En otros tiempos sólo había primero los libros manuscritos y después los impresos. Durante mucho tiempo sólo había una forma de tener un libro en las manos: se compraba en una librería o se pedía en préstamo a un conocido o a una biblioteca pública, en donde también podía realizarse su lectura. Claro, nunca faltaba el habilidoso sin escrúpulos capaz de sustraerlo de una biblioteca pública y hasta de una privada, y el que jamás devolvía los libros prestados para formar con ellos su propia biblioteca. Entonces ni siquiera se soñaba con un audiolibro, menos con un libro digital que se lee en cualquier dispositivo electrónico y en cualquier lugar, el que casi siempre puede bajarse en forma gratuita de una biblioteca virtual, a excepción de los más recientes títulos del autor de moda, y siempre puede comprarse por una suma mucho más baja que el mismo título en libro impreso. Si de leer se trata. Otra cosa es el deseo de poseer el libro físicamente.
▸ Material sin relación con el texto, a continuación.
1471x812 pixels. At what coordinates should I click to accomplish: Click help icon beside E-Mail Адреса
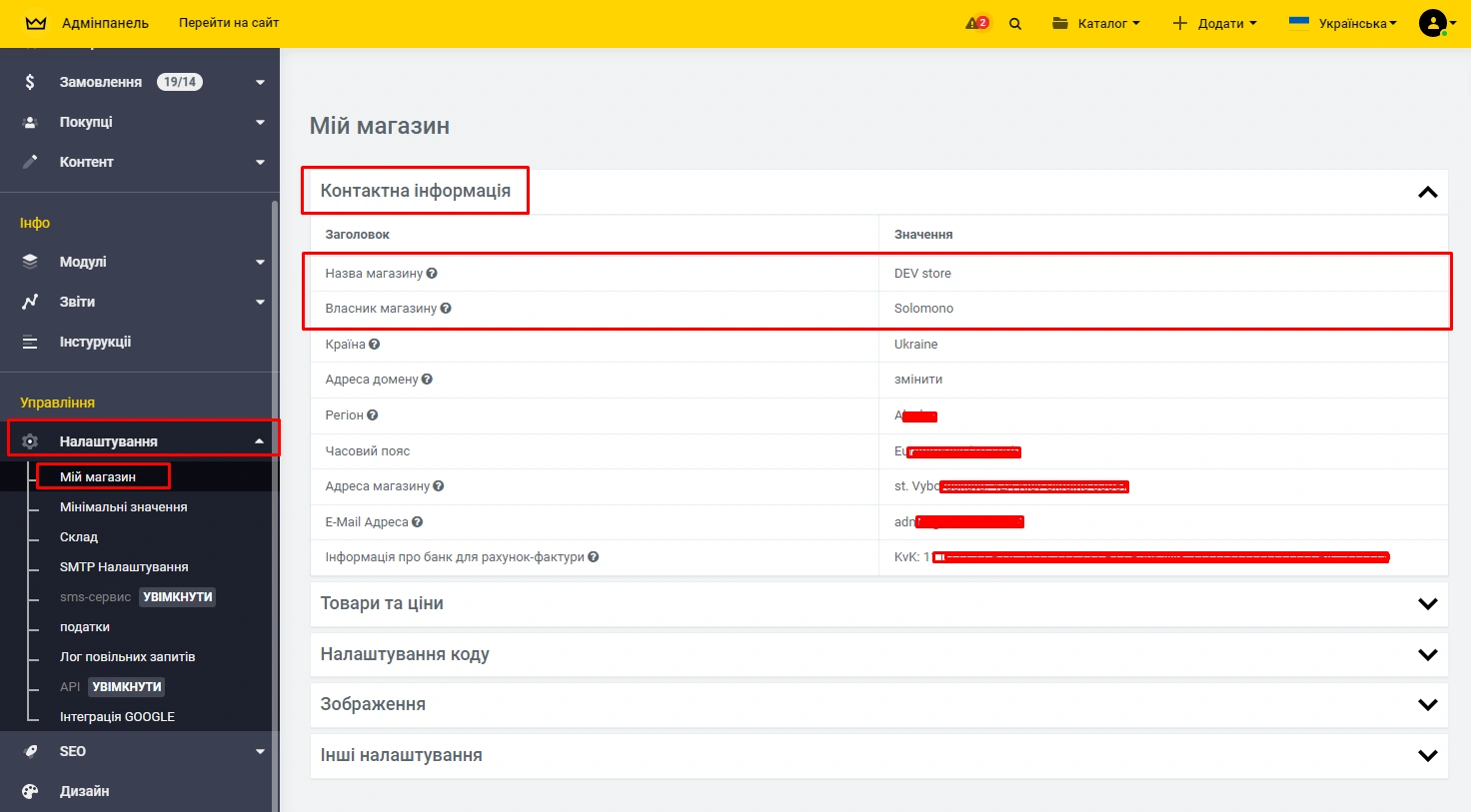(x=418, y=522)
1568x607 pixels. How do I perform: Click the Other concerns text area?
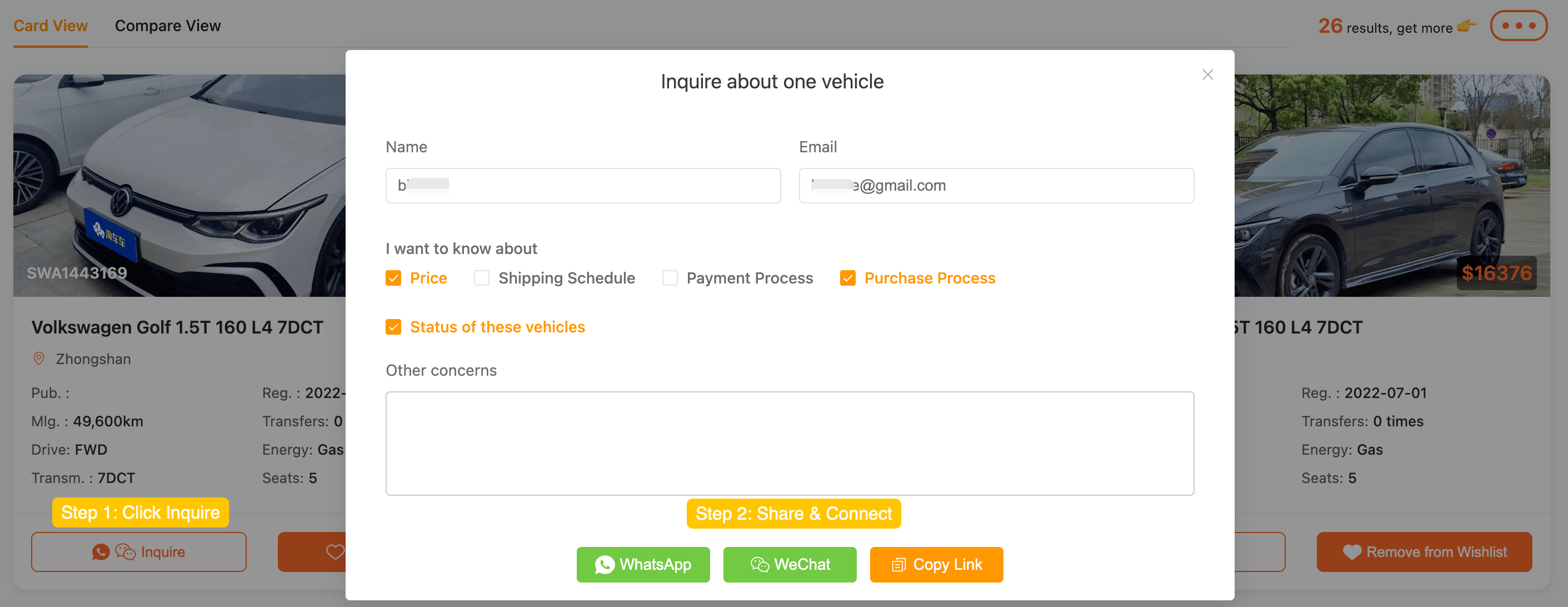tap(790, 443)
¿Será cosa de ciegos y bibliófilos poseer el volumen para leerlo y disfrutarlo a la vez con la vista, el tacto y el olfato, y guardarlo después en un anaquel para volver a disfrutarlo siempre que se desee? Todo tipo de libros, desde las antiguas tablillas, los rollos y los manuscritos han exigido siempre una relación con el cuerpo que los contiene. Una relación que va más allá del contenido manifiesto de sus palabras. Dice Alfaro: “Uno de los mensajes secretos de los libros, ostensible, aunque oculto a los ojos de tantos, emana de su propia identidad material. Un libro es, a doble título, un objeto: es una entidad física, y posee también la capacidad de encender el deseo, de saciarlo y de avivarlo de nuevo”. Leer un libro impreso puede ser una aventura fascinante para el lector consciente de que no sólo es capaz de transmitir ideas, sino también de producir emociones infinitamente más poderosas.
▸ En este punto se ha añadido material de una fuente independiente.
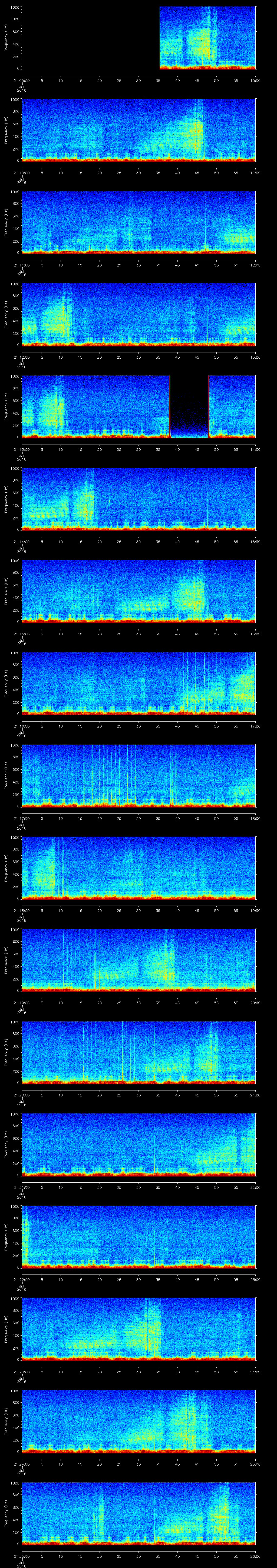The image size is (277, 1568).
Task: Click the 14:00 end label of the 21:13 panel
Action: click(x=255, y=449)
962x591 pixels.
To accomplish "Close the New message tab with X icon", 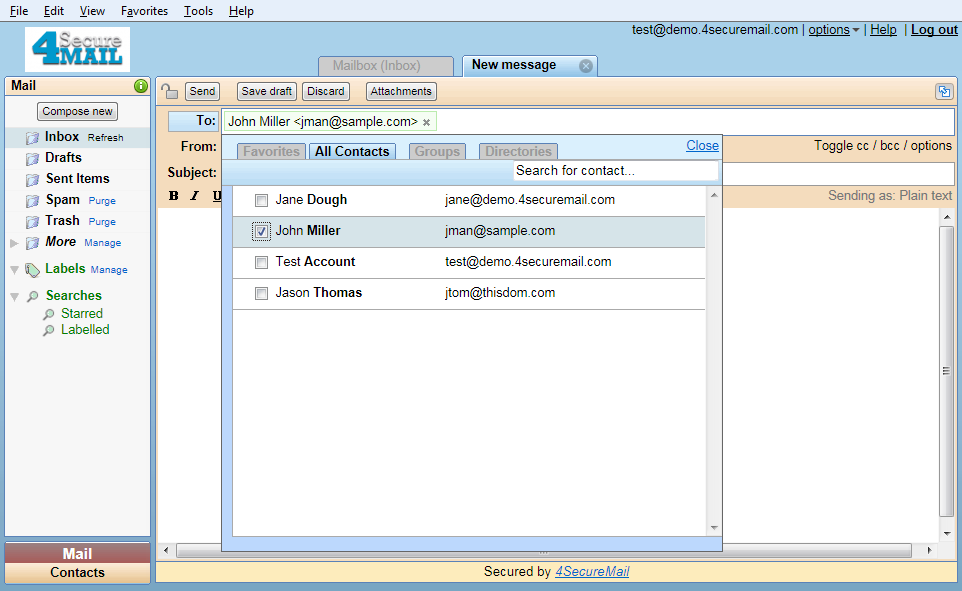I will 586,66.
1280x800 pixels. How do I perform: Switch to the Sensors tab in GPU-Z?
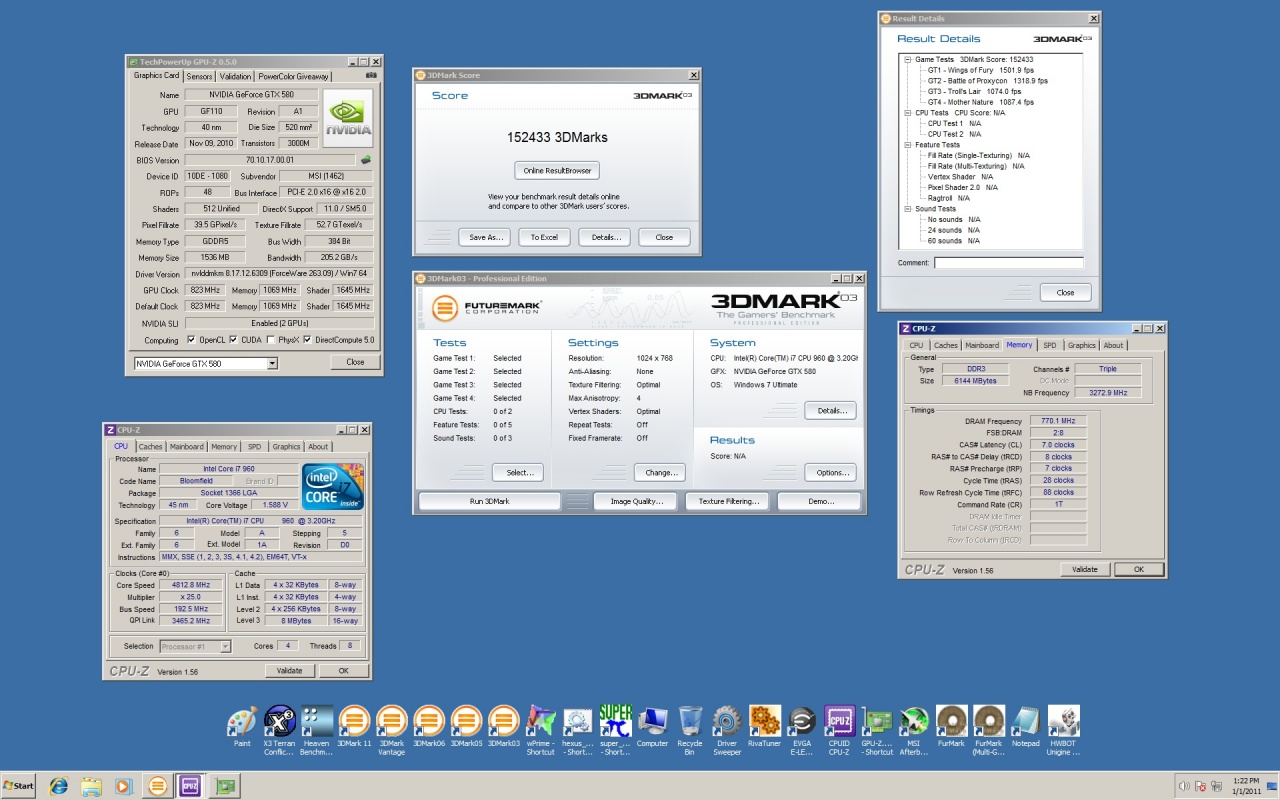click(x=199, y=76)
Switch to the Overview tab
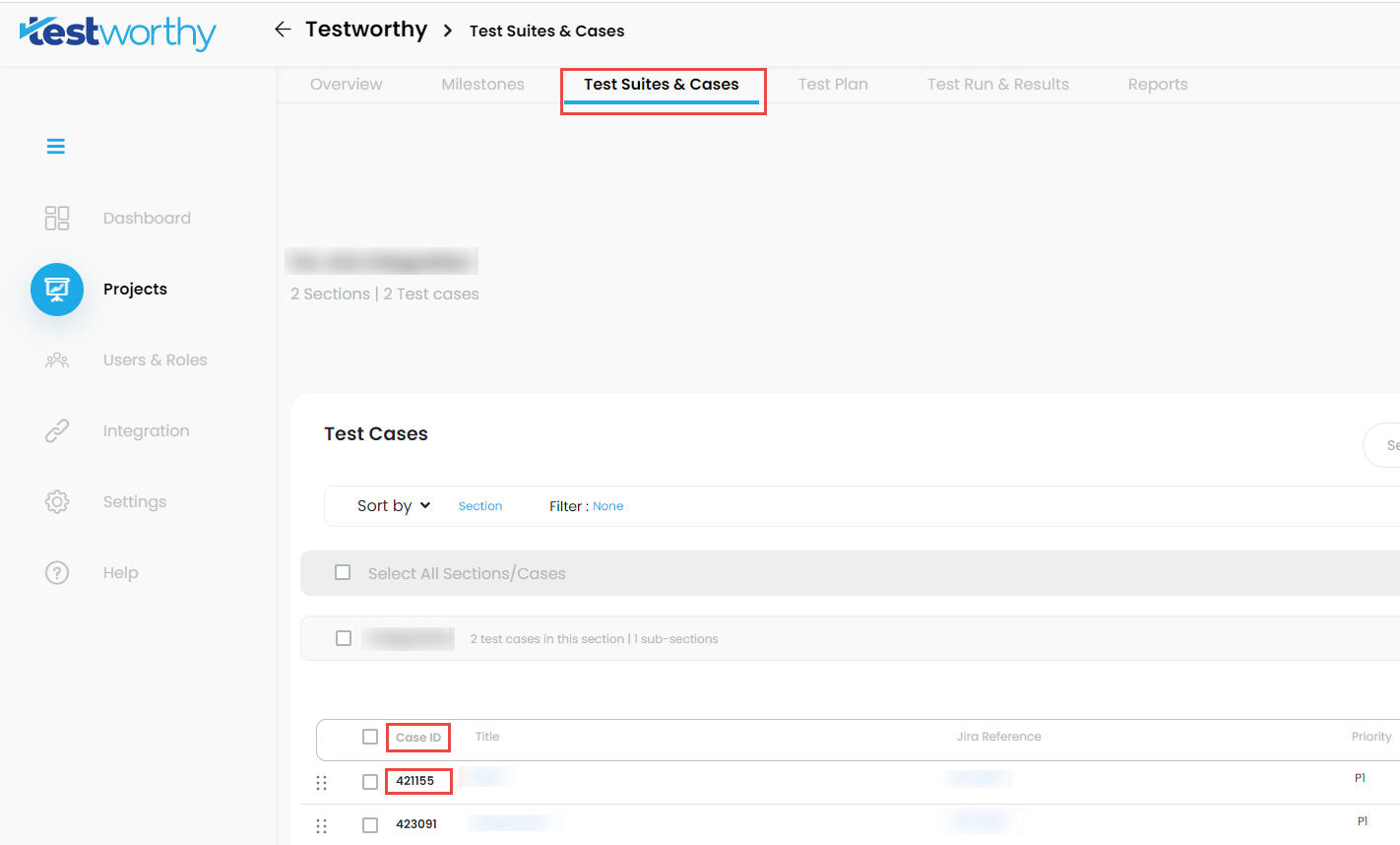This screenshot has height=845, width=1400. (346, 84)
Dejemos a José Emilio Pacheco la última palabra. Después de celebrar y agradecer lo que puede hacerse en una pantalla, concluye: Me quedo (aunque sea el último) con el papel. / La página no es, como se dice ahora, un soporte: / es la casa y la carne del poema. / Allí sucede aquel íntimo encuentro / que hace de otras palabras tu mismo cuerpo / y te vuelve uno solo con lo que dicen sus letras.